Une minute

Je flotte, presque sans efforts. Cette immensité me grise autant qu’elle m’effraie.

Bonjour tout le monde !
Ça fait bien longtemps que je n’ai pas écrit ici, mais ça ne m’a pas empêchée de produire par ailleurs !
Des mers sous trois lunes est en pause, plus pour très longtemps car j’aimerais le reprendre pour finir le premier tome d’ici la fin 2021.
Deux autres gros projets sont en cours, une biographie et une autre saga, fantastique celle-ci. Je vous en parlerai davantage en temps voulu.
Beaucoup de nouvelles ont rejoint mon tiroir à histoires, dont une publiée aux Éditions des Tourments, dans le recueil Exsangue. Les autres pouvant aussi être amenées à la publication et étant un peu longues, je ne les partagerai pas sur ce blog.
J’ai aussi bon nombre de critiques livresques à venir, mais je ne pense pas relayer ces publications ici. Si cela vous intéresse, il faudra me retrouver sur Babelio ou Goodreads.

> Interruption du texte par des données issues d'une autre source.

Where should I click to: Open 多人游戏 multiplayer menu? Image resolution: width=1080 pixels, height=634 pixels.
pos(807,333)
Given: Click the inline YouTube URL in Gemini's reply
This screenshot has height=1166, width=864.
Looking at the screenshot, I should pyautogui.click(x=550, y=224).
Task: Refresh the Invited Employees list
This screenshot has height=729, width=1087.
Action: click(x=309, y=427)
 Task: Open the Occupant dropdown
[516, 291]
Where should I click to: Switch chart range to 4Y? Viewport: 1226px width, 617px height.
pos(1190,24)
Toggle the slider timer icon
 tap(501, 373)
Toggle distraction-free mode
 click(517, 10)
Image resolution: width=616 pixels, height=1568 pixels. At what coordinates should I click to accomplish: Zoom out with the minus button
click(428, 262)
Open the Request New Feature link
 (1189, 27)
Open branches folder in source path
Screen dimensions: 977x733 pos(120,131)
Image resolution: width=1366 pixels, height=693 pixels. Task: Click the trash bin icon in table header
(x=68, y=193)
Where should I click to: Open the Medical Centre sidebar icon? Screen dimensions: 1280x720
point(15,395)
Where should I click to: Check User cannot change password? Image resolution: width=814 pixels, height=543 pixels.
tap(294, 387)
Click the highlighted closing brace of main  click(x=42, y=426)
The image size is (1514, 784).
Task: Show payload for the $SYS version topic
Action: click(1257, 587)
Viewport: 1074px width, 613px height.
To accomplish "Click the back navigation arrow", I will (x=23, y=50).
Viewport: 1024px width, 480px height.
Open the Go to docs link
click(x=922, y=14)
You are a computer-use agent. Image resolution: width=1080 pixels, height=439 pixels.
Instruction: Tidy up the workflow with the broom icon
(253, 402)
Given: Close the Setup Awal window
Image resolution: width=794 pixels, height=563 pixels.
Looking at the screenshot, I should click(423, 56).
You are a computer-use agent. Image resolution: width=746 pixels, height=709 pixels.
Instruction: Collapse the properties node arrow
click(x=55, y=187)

Aujourd’hui, je vais vous parler d’un concours d’écriture au long cours auquel j’ai beaucoup de plaisir de participer. Nous avons une semaine pour écrire un texte sur un thème, avec une contrainte dans l’écriture. Cette dernière peut concerner la forme, l’intrigue, les personnages, le ton… C’est très varié et parfois épineux ! La semaine qui suit, nous nous jugeons entre candidats, puis la semaine d’après, un nouveau thème et une nouvelle contrainte nous sont donnés. Comme ce sont des petits textes à la lecture publique et sans volonté de publication future mais que j’ai bien aimé les écrire, je vais vous les déposer ici.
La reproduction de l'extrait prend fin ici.